▶ _Work instructions_: Only one stretch of the data below is wanted: the lines starting at the one with "Ręczniki (726, 2303)" and ending at the one with "[Youtube] (632, 2537)", both included, given again exactly.

[Collected data entries]
--*--
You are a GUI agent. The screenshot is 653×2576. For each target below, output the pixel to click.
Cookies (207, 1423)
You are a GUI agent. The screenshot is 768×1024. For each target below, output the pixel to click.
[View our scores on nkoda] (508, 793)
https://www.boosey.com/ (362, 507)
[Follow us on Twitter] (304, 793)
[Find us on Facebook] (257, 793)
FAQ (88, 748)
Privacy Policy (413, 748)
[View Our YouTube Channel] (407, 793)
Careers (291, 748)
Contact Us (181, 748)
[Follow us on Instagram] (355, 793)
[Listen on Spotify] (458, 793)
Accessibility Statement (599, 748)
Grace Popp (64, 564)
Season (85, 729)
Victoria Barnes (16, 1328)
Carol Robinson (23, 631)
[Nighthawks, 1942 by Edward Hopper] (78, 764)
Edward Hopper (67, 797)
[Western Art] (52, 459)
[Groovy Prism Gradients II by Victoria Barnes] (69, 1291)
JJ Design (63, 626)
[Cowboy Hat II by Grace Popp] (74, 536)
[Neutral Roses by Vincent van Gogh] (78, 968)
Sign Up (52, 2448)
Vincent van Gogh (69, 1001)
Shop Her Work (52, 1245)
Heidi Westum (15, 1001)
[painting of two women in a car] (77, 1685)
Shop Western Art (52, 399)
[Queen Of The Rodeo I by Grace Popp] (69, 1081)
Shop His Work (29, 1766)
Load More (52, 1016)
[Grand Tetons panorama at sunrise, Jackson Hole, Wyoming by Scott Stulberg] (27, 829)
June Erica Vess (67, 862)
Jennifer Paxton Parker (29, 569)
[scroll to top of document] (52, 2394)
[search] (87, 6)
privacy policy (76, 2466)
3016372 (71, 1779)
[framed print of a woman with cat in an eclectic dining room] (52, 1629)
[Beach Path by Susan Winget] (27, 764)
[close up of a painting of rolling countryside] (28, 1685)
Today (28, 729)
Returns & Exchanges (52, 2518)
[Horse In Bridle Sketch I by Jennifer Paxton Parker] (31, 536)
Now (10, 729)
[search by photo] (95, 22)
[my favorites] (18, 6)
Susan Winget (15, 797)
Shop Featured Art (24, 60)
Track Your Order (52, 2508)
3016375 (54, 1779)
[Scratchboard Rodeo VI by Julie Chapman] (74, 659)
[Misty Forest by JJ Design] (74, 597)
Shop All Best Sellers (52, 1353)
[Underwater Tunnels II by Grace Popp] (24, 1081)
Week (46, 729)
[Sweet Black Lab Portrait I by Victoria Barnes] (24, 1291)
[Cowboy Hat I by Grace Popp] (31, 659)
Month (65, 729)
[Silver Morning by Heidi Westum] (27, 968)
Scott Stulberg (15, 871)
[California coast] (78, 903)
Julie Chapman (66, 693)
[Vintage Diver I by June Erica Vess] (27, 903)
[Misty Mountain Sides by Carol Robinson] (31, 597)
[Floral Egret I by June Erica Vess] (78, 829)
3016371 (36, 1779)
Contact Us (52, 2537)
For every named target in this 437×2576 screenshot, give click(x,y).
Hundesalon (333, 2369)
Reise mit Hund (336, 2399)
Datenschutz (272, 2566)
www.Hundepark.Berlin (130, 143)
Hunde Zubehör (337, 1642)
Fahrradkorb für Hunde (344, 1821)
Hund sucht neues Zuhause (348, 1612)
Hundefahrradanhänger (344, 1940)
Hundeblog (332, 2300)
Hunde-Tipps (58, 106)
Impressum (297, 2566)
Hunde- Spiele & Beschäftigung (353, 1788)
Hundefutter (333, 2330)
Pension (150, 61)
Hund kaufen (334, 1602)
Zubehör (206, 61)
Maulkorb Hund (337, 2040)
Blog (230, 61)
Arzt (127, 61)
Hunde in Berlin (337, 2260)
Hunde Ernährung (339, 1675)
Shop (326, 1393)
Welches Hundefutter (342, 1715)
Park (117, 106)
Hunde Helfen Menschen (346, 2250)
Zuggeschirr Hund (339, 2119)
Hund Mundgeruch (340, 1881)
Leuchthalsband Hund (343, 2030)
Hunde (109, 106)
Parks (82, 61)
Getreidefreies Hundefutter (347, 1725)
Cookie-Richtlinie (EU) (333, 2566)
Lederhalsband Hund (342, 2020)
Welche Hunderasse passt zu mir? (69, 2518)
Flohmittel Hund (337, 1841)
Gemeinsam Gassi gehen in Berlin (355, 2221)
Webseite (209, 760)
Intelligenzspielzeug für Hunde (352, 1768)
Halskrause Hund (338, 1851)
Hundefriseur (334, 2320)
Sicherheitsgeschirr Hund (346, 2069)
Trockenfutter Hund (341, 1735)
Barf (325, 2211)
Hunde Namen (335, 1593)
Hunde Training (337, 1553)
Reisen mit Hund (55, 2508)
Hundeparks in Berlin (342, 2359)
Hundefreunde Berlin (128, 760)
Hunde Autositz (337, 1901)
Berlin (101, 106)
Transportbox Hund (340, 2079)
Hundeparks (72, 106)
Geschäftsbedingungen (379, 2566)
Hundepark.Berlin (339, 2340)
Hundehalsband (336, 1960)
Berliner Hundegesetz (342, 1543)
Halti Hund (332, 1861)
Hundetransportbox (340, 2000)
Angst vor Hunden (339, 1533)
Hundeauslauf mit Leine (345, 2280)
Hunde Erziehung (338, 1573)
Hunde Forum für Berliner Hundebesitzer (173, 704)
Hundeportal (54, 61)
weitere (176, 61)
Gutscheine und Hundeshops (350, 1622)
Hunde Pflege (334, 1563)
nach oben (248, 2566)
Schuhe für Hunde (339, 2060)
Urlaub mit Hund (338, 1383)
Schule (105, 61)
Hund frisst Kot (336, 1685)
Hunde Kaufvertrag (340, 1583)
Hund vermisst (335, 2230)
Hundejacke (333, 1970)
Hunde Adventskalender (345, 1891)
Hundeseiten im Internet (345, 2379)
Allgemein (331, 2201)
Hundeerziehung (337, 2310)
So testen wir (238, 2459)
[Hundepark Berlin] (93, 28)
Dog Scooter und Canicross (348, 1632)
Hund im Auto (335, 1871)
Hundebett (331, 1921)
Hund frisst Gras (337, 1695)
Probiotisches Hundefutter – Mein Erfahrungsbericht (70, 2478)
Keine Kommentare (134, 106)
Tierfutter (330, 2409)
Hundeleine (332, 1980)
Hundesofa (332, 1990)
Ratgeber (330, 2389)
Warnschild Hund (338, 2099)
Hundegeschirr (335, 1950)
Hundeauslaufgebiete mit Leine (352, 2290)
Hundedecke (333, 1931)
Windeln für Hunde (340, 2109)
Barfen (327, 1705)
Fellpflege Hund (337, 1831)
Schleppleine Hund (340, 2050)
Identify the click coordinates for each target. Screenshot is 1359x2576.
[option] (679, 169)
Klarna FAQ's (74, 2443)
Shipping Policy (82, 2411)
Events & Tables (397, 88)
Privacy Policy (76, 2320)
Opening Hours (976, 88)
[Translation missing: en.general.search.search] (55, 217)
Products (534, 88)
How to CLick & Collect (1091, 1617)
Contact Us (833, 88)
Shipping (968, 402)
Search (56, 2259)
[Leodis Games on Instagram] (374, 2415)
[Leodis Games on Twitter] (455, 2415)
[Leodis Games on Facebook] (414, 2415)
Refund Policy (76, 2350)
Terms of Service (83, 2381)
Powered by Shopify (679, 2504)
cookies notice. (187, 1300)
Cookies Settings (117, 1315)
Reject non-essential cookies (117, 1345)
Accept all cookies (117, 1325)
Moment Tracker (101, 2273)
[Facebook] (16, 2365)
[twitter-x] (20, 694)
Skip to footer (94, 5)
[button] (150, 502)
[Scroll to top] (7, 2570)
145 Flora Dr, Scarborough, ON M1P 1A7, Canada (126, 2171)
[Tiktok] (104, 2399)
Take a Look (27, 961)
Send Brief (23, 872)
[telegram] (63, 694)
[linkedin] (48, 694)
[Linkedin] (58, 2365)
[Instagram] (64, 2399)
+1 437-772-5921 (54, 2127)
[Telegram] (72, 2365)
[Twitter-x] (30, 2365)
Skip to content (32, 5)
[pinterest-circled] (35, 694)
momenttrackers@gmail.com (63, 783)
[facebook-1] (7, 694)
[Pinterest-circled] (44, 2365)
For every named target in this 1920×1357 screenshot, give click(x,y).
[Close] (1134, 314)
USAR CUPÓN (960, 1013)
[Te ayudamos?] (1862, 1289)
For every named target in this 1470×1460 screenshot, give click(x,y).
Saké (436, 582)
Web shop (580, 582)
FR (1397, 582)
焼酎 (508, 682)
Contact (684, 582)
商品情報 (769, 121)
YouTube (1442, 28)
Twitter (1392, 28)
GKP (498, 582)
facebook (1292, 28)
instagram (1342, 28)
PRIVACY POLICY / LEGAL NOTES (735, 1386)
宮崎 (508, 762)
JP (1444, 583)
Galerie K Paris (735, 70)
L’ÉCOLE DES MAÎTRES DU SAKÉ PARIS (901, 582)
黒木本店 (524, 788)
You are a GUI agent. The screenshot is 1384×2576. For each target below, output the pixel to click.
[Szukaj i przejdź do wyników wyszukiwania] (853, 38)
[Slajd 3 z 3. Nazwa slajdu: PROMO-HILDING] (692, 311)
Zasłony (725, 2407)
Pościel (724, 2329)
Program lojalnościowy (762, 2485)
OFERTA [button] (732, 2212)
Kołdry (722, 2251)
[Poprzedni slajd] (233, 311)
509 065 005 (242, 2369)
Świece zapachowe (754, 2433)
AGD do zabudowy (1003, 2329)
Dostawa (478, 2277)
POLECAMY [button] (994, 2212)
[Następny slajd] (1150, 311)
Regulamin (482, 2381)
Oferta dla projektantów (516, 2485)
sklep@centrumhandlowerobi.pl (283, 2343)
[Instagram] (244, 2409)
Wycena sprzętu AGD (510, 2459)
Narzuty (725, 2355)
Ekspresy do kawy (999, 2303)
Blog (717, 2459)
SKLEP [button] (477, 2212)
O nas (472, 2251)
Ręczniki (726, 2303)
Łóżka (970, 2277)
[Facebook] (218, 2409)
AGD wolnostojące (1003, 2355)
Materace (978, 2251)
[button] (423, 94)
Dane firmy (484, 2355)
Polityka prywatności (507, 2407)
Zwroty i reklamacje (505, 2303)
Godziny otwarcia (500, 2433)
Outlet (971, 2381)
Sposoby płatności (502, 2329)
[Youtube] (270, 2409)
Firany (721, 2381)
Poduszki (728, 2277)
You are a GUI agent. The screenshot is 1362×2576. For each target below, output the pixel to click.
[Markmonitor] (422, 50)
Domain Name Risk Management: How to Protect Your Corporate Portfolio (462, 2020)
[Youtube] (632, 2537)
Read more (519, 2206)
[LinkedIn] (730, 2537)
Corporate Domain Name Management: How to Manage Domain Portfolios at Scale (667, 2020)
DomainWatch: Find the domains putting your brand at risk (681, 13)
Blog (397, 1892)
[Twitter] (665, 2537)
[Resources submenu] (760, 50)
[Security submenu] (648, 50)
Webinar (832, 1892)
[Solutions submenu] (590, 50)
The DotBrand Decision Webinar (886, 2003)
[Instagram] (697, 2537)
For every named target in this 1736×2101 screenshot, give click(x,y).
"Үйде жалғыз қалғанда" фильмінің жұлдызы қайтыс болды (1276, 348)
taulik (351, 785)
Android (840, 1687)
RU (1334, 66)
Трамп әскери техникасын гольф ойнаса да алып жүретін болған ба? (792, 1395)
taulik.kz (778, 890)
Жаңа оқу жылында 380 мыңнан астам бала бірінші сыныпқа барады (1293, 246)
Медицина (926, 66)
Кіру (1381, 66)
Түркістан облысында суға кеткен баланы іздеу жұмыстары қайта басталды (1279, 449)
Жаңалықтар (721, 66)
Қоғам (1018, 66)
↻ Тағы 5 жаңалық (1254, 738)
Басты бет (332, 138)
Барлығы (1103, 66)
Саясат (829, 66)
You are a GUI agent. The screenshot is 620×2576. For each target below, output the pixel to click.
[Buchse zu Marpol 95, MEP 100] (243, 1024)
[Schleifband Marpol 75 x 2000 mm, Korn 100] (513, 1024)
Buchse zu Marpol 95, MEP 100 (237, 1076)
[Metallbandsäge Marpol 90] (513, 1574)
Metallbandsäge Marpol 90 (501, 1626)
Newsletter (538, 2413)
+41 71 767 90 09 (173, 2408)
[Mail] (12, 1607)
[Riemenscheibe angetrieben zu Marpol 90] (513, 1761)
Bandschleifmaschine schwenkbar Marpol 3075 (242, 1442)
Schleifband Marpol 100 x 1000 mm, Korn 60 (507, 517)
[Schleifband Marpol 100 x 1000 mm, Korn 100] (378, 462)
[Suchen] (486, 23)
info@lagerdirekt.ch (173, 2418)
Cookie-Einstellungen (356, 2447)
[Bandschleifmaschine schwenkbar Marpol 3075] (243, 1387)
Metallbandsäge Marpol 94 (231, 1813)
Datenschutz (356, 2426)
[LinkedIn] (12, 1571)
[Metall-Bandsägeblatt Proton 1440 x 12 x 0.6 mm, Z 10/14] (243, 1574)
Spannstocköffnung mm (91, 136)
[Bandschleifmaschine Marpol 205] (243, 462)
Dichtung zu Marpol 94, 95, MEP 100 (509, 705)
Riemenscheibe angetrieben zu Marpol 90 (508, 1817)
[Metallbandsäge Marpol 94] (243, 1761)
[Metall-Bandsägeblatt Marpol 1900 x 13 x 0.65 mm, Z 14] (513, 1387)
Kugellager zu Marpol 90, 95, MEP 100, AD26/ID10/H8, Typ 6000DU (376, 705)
--*--
▶ _Result of the task_:
Ręczniki (726, 2303)
Łóżka (970, 2277)
[Facebook] (218, 2409)
AGD wolnostojące (1003, 2355)
Materace (978, 2251)
[button] (423, 94)
Dane firmy (484, 2355)
Polityka prywatności (507, 2407)
Zwroty i reklamacje (505, 2303)
Godziny otwarcia (500, 2433)
Outlet (971, 2381)
Sposoby płatności (502, 2329)
[Youtube] (270, 2409)
Firany (721, 2381)
Poduszki (728, 2277)
You are a GUI agent. The screenshot is 1362×2576. For each target below, output the pixel to click.
[Markmonitor] (422, 50)
Domain Name Risk Management: How to Protect Your Corporate Portfolio (462, 2020)
[Youtube] (632, 2537)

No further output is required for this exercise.